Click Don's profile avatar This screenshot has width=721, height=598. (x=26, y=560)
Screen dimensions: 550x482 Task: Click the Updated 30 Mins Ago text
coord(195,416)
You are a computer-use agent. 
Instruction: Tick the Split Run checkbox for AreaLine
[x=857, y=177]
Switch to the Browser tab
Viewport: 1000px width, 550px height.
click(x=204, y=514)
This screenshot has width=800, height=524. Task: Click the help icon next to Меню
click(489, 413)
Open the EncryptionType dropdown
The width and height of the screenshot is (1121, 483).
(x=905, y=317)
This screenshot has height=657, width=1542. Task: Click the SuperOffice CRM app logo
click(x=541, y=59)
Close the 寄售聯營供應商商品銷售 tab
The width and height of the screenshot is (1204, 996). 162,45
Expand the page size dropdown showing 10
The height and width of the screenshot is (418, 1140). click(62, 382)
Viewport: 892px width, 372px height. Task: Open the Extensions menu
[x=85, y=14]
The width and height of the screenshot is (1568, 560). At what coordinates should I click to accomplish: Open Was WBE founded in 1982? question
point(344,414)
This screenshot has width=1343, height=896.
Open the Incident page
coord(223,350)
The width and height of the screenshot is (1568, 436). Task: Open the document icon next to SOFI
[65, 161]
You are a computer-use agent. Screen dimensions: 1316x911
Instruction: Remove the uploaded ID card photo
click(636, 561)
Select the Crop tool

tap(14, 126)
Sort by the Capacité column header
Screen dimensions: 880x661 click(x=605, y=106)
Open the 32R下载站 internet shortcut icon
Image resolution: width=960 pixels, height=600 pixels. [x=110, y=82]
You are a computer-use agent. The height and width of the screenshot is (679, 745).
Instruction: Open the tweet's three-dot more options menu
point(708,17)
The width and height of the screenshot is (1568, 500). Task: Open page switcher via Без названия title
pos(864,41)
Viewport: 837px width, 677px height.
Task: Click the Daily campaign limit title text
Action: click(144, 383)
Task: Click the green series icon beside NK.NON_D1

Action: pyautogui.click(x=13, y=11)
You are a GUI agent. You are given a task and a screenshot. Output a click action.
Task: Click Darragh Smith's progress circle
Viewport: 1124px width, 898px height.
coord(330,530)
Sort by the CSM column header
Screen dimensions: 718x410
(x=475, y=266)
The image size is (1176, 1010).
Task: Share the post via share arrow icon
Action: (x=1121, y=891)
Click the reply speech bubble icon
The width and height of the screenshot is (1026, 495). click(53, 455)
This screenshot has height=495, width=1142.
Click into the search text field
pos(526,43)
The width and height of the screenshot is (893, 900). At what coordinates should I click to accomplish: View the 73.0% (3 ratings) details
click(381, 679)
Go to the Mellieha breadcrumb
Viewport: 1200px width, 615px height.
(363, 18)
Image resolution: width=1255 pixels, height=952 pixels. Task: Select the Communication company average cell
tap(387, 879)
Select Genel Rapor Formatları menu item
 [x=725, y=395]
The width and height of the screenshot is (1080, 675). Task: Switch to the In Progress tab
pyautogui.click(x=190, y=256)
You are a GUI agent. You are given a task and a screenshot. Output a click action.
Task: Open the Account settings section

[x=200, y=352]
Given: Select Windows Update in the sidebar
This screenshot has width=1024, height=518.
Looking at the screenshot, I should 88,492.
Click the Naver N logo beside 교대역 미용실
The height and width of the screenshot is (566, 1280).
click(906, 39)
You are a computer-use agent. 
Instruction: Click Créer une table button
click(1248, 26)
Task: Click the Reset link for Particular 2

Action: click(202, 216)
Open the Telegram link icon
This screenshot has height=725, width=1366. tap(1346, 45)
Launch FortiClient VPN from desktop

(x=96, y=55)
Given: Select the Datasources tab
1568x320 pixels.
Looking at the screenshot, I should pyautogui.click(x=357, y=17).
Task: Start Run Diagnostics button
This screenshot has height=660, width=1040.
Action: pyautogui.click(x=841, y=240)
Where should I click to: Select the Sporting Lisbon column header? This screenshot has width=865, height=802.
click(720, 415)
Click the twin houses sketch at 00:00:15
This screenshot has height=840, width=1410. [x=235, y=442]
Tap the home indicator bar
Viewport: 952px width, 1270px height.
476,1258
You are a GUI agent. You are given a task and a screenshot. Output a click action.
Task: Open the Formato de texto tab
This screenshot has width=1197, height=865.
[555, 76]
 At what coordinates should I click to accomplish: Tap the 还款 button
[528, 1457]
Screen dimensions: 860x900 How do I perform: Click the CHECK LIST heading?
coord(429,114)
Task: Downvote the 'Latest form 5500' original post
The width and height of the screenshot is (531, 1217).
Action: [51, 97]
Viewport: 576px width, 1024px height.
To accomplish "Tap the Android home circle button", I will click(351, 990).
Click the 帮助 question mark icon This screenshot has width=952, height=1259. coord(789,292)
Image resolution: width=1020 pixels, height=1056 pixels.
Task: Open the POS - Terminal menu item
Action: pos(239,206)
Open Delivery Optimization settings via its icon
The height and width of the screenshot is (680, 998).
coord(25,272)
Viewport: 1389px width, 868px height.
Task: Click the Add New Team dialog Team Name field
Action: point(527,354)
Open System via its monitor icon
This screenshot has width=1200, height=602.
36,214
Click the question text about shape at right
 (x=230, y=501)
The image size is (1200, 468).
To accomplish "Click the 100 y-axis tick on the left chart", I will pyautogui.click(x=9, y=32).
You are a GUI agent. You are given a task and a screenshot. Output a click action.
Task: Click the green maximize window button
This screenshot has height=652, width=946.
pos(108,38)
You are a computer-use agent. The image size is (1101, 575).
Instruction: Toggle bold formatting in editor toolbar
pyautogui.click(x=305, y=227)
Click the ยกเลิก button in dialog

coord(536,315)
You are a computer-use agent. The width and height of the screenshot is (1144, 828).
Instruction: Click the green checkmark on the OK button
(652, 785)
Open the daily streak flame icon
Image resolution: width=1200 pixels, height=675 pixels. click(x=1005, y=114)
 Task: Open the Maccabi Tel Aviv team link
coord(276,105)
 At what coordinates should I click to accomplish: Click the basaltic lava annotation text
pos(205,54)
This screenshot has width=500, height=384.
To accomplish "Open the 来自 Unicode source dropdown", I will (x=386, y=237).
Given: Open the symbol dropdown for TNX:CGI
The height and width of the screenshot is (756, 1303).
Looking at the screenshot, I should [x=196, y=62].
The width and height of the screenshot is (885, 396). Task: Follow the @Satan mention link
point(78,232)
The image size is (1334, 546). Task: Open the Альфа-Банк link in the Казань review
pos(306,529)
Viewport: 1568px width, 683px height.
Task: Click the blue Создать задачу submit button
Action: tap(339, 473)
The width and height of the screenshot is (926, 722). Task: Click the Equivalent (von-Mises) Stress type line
********
* Instructions for the task
Reproduce the entire listing word for word.

* Answer for the task
Click Don's profile avatar This screenshot has width=721, height=598. (x=26, y=560)
Screen dimensions: 550x482 Task: Click the Updated 30 Mins Ago text
coord(195,416)
You are a computer-use agent. 
Instruction: Tick the Split Run checkbox for AreaLine
[x=857, y=177]
Switch to the Browser tab
Viewport: 1000px width, 550px height.
click(x=204, y=514)
This screenshot has width=800, height=524. Task: Click the help icon next to Меню
click(489, 413)
Open the EncryptionType dropdown
The width and height of the screenshot is (1121, 483).
(x=905, y=317)
This screenshot has height=657, width=1542. Task: Click the SuperOffice CRM app logo
click(x=541, y=59)
Close the 寄售聯營供應商商品銷售 tab
The width and height of the screenshot is (1204, 996). 162,45
Expand the page size dropdown showing 10
The height and width of the screenshot is (418, 1140). click(62, 382)
Viewport: 892px width, 372px height. Task: Open the Extensions menu
[x=85, y=14]
The width and height of the screenshot is (1568, 560). At what coordinates should I click to accomplish: Open Was WBE founded in 1982? question
point(344,414)
This screenshot has width=1343, height=896.
Open the Incident page
coord(223,350)
The width and height of the screenshot is (1568, 436). Task: Open the document icon next to SOFI
[65, 161]
You are a computer-use agent. Screen dimensions: 1316x911
Instruction: Remove the uploaded ID card photo
click(636, 561)
Select the Crop tool

tap(14, 126)
Sort by the Capacité column header
Screen dimensions: 880x661 click(x=605, y=106)
Open the 32R下载站 internet shortcut icon
Image resolution: width=960 pixels, height=600 pixels. [x=110, y=82]
You are a computer-use agent. The height and width of the screenshot is (679, 745).
Instruction: Open the tweet's three-dot more options menu
point(708,17)
The width and height of the screenshot is (1568, 500). Task: Open page switcher via Без названия title
pos(864,41)
Viewport: 837px width, 677px height.
Task: Click the Daily campaign limit title text
Action: click(144, 383)
Task: Click the green series icon beside NK.NON_D1

Action: pyautogui.click(x=13, y=11)
You are a GUI agent. You are given a task and a screenshot. Output a click action.
Task: Click Darragh Smith's progress circle
Viewport: 1124px width, 898px height.
coord(330,530)
Sort by the CSM column header
Screen dimensions: 718x410
(x=475, y=266)
The image size is (1176, 1010).
Task: Share the post via share arrow icon
Action: (x=1121, y=891)
Click the reply speech bubble icon
The width and height of the screenshot is (1026, 495). click(53, 455)
This screenshot has height=495, width=1142.
Click into the search text field
pos(526,43)
The width and height of the screenshot is (893, 900). At what coordinates should I click to accomplish: View the 73.0% (3 ratings) details
click(381, 679)
Go to the Mellieha breadcrumb
Viewport: 1200px width, 615px height.
(363, 18)
Image resolution: width=1255 pixels, height=952 pixels. Task: Select the Communication company average cell
tap(387, 879)
Select Genel Rapor Formatları menu item
 [x=725, y=395]
The width and height of the screenshot is (1080, 675). Task: Switch to the In Progress tab
pyautogui.click(x=190, y=256)
You are a GUI agent. You are given a task and a screenshot. Output a click action.
Task: Open the Account settings section

[x=200, y=352]
Given: Select Windows Update in the sidebar
This screenshot has width=1024, height=518.
Looking at the screenshot, I should 88,492.
Click the Naver N logo beside 교대역 미용실
The height and width of the screenshot is (566, 1280).
click(906, 39)
You are a computer-use agent. 
Instruction: Click Créer une table button
click(1248, 26)
Task: Click the Reset link for Particular 2

Action: click(202, 216)
Open the Telegram link icon
This screenshot has height=725, width=1366. tap(1346, 45)
Launch FortiClient VPN from desktop

(x=96, y=55)
Given: Select the Datasources tab
1568x320 pixels.
Looking at the screenshot, I should pyautogui.click(x=357, y=17).
Task: Start Run Diagnostics button
This screenshot has height=660, width=1040.
Action: pyautogui.click(x=841, y=240)
Where should I click to: Select the Sporting Lisbon column header? This screenshot has width=865, height=802.
click(720, 415)
Click the twin houses sketch at 00:00:15
This screenshot has height=840, width=1410. [x=235, y=442]
Tap the home indicator bar
Viewport: 952px width, 1270px height.
476,1258
You are a GUI agent. You are given a task and a screenshot. Output a click action.
Task: Open the Formato de texto tab
This screenshot has width=1197, height=865.
[555, 76]
 At what coordinates should I click to accomplish: Tap the 还款 button
[528, 1457]
Screen dimensions: 860x900 How do I perform: Click the CHECK LIST heading?
coord(429,114)
Task: Downvote the 'Latest form 5500' original post
The width and height of the screenshot is (531, 1217).
Action: [51, 97]
Viewport: 576px width, 1024px height.
To accomplish "Tap the Android home circle button", I will click(351, 990).
Click the 帮助 question mark icon This screenshot has width=952, height=1259. coord(789,292)
Image resolution: width=1020 pixels, height=1056 pixels.
Task: Open the POS - Terminal menu item
Action: pos(239,206)
Open Delivery Optimization settings via its icon
The height and width of the screenshot is (680, 998).
coord(25,272)
Viewport: 1389px width, 868px height.
Task: Click the Add New Team dialog Team Name field
Action: point(527,354)
Open System via its monitor icon
This screenshot has width=1200, height=602.
36,214
Click the question text about shape at right
 (x=230, y=501)
The image size is (1200, 468).
To accomplish "Click the 100 y-axis tick on the left chart", I will pyautogui.click(x=9, y=32).
You are a GUI agent. You are given a task and a screenshot. Output a click action.
Task: Click the green maximize window button
This screenshot has height=652, width=946.
pos(108,38)
You are a computer-use agent. The image size is (1101, 575).
Instruction: Toggle bold formatting in editor toolbar
pyautogui.click(x=305, y=227)
Click the ยกเลิก button in dialog

coord(536,315)
You are a computer-use agent. The width and height of the screenshot is (1144, 828).
Instruction: Click the green checkmark on the OK button
(652, 785)
Open the daily streak flame icon
Image resolution: width=1200 pixels, height=675 pixels. click(x=1005, y=114)
 Task: Open the Maccabi Tel Aviv team link
coord(276,105)
 At what coordinates should I click to accomplish: Click the basaltic lava annotation text
pos(205,54)
This screenshot has width=500, height=384.
To accomplish "Open the 来自 Unicode source dropdown", I will (x=386, y=237).
Given: Open the symbol dropdown for TNX:CGI
The height and width of the screenshot is (756, 1303).
Looking at the screenshot, I should [x=196, y=62].
The width and height of the screenshot is (885, 396). Task: Follow the @Satan mention link
point(78,232)
The image size is (1334, 546). Task: Open the Альфа-Банк link in the Казань review
pos(306,529)
Viewport: 1568px width, 683px height.
Task: Click the blue Создать задачу submit button
Action: tap(339, 473)
The width and height of the screenshot is (926, 722). Task: Click the Equivalent (von-Mises) Stress type line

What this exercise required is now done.